This press is working out for me.
Sal
Putting that organizer/cart to good use already Sal ;)
Sal,
I have been splitting a few as well. Kinda makes me wonder if something a bit less fragible might make a better material for these washers. The Teflon, is not as slick, and is subject to some compression, and may be subject to flow, but it does not become brittle or crack. The Teflon washers used in the International series of reels lasts for decades with no noticable wear, and maintaining its properties relatively well. Just a thought.
I've been drilling out the inner holes, and punching the outter.
BTW what press is that? & where did you get it? I have been considering investing in an Arbor press..something smaller maybe a 1 ton benchtop model?
Quote from: Tightlines666 on March 11, 2015, 11:22:10 PM
Sal,
I have been splitting a few as well. Kinda makes me wonder if something a bit less fragible might make a better material for these washers. The Teflon, is not as slick, and is subject to some compression, and may be subject to flow, but it does not become brittle or crack. The Teflon washers used in the International series of reels lasts for decades with no noticable wear, and maintaining its properties relatively well.

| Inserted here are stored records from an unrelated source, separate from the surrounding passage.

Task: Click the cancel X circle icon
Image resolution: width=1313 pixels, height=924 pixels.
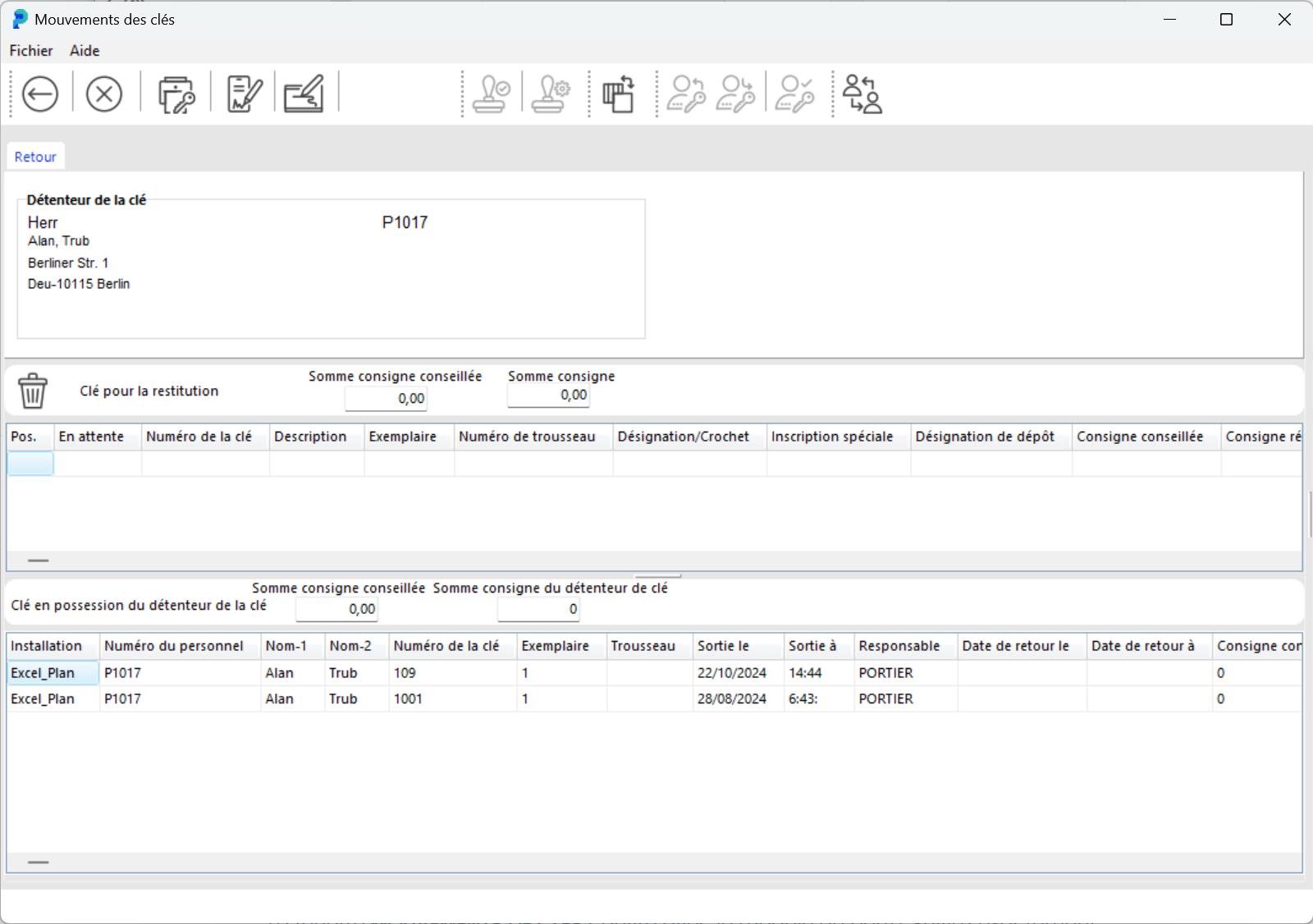Action: (x=104, y=94)
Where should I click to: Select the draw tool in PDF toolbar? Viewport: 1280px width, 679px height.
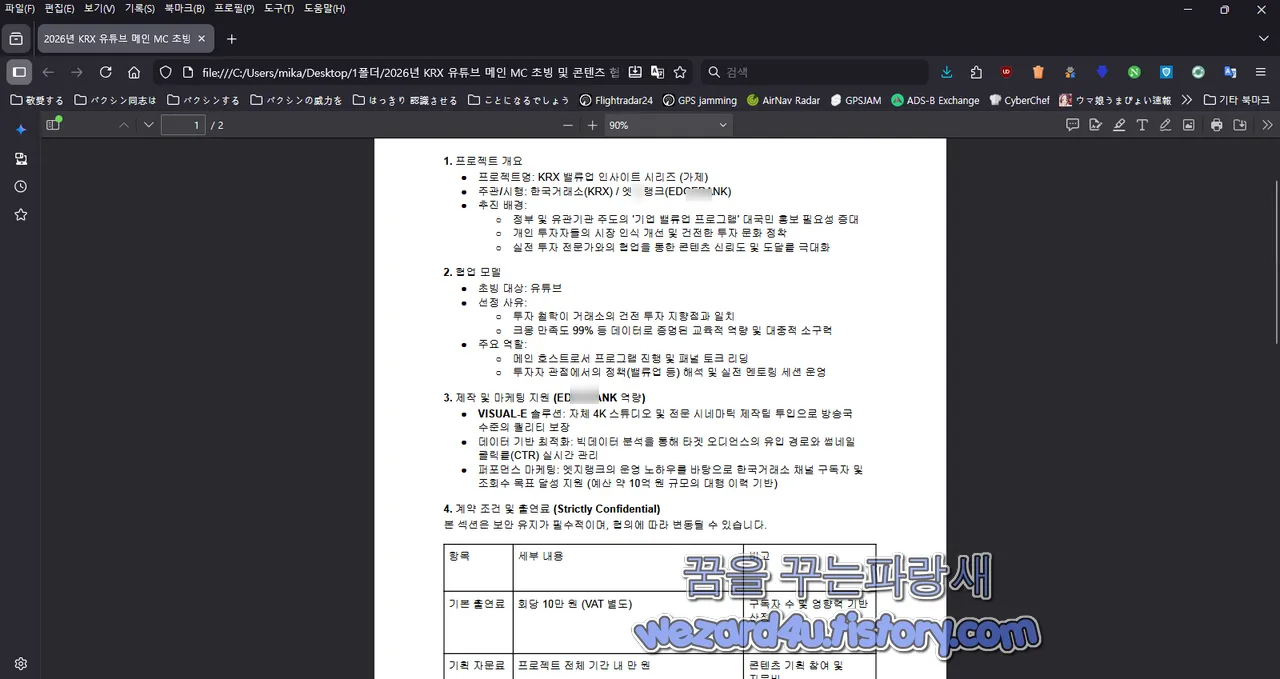1166,124
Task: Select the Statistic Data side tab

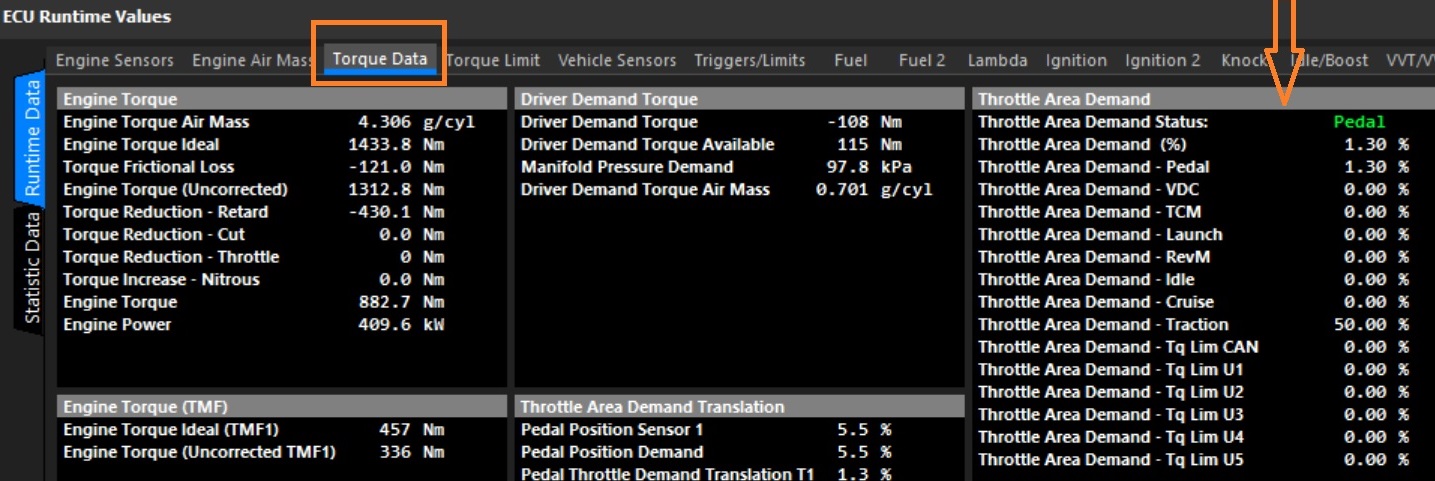Action: point(30,268)
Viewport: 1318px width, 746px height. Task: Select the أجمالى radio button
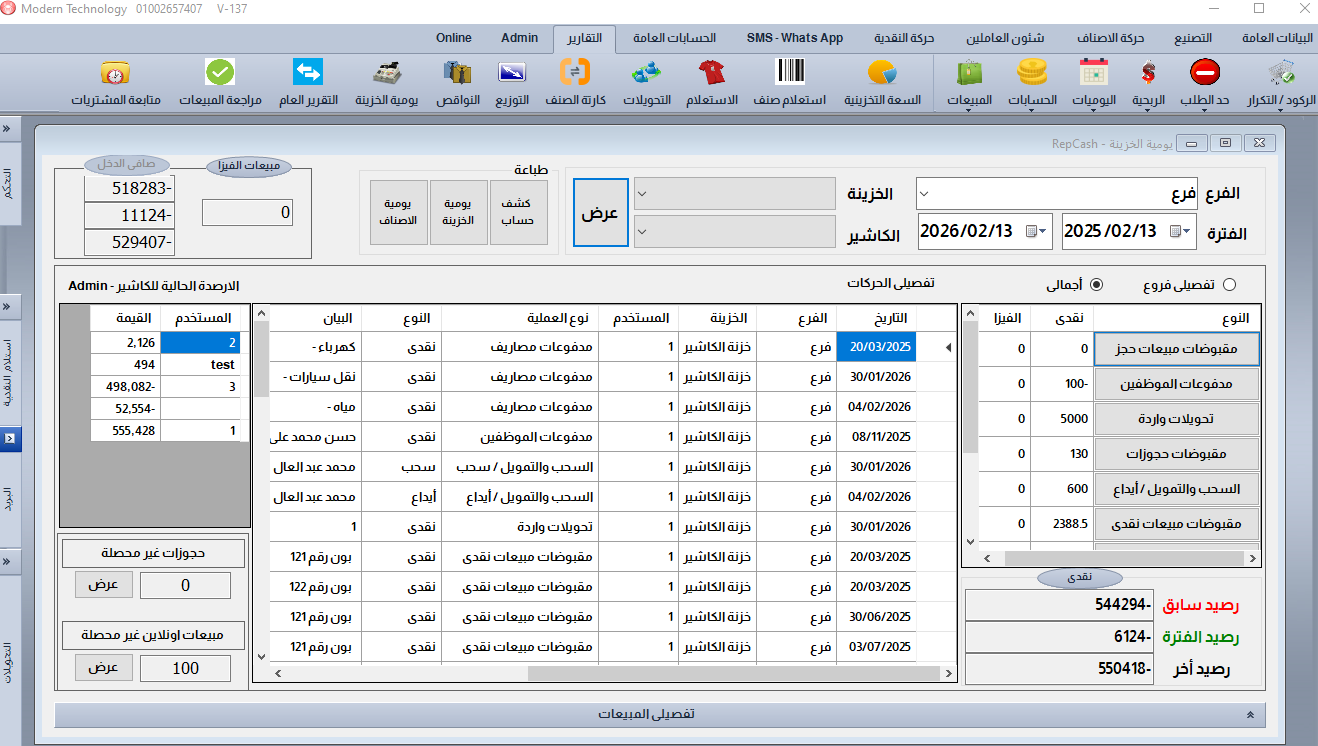(1096, 284)
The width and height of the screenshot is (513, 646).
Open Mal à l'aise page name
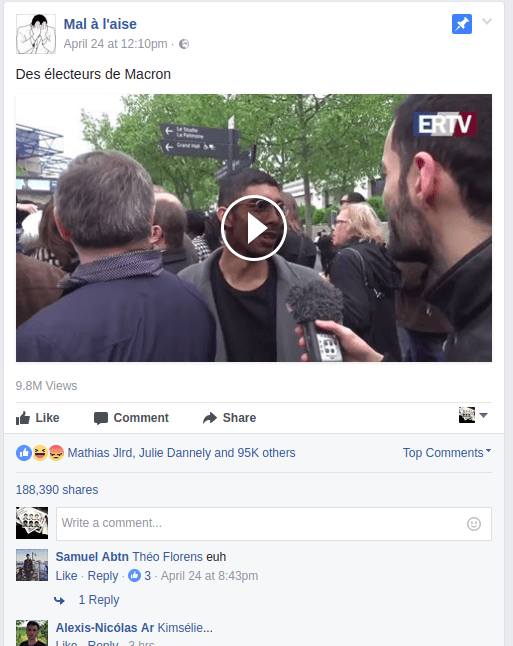[x=100, y=24]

Just a thought.
I've been drilling out the inner holes, and punching the outter.
BTW what press is that? & where did you get it? I have been considering investing in an Arbor press..something smaller maybe a 1 ton benchtop model?

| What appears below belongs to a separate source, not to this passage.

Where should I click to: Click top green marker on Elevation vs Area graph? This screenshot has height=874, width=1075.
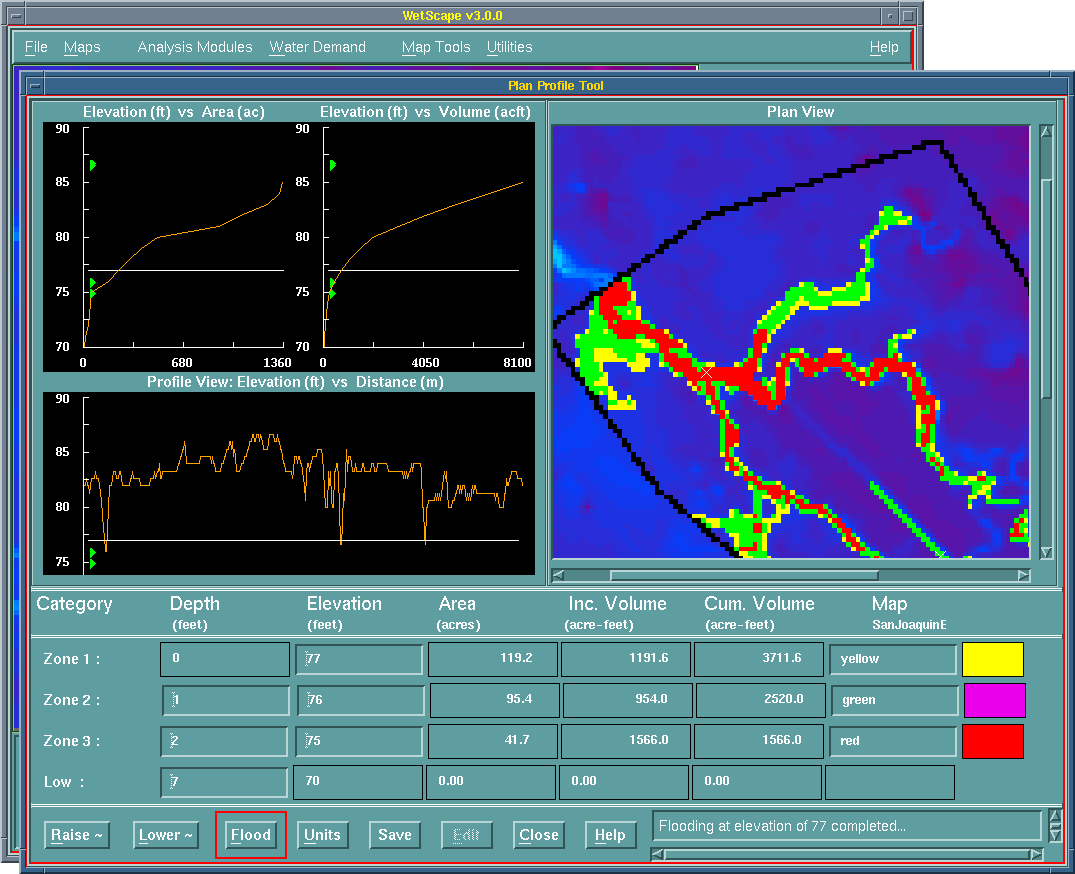[92, 165]
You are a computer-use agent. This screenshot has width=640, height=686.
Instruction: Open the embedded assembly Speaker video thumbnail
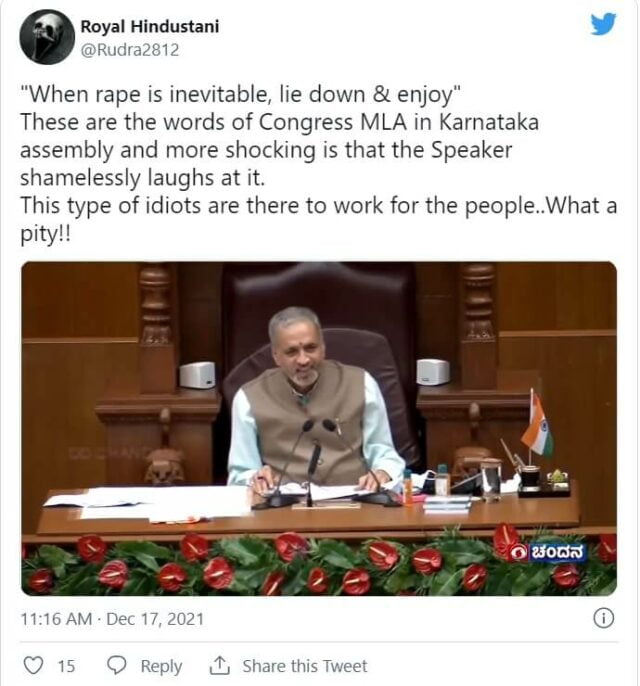click(x=319, y=428)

John, don't give up on those yet, just because you can't cut them, i believe they're the best upgrade for these older reels to date.
Lee, Adam,Dave, Bryan, Dawn and I'm sure a few others could probably get it done for us, all they would need are the dimensions.

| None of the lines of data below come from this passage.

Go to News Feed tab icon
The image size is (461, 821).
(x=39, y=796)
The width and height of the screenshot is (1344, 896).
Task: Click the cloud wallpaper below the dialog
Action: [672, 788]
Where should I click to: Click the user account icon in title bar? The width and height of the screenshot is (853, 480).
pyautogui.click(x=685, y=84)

I'm sure in the near future, these will be available everywhere already cut to size.
If you wanted to try the press, here is where I got it from, you will need at least the 1 ton, the 1/2 ton would be too small
http://www.harborfreight.com/1-ton-arbor-press-3552.html
I got an additional $10 off when i purchased mine.
You could also try these:
http://www.mcmaster.com/#2636T15
Reel speed as been tasting those for a while now, all the reels he services, get them.
I've also been testing them and are doing great, just like the black Acetal.
The brown Acetal is the same material that Carl Newell used for the bearings.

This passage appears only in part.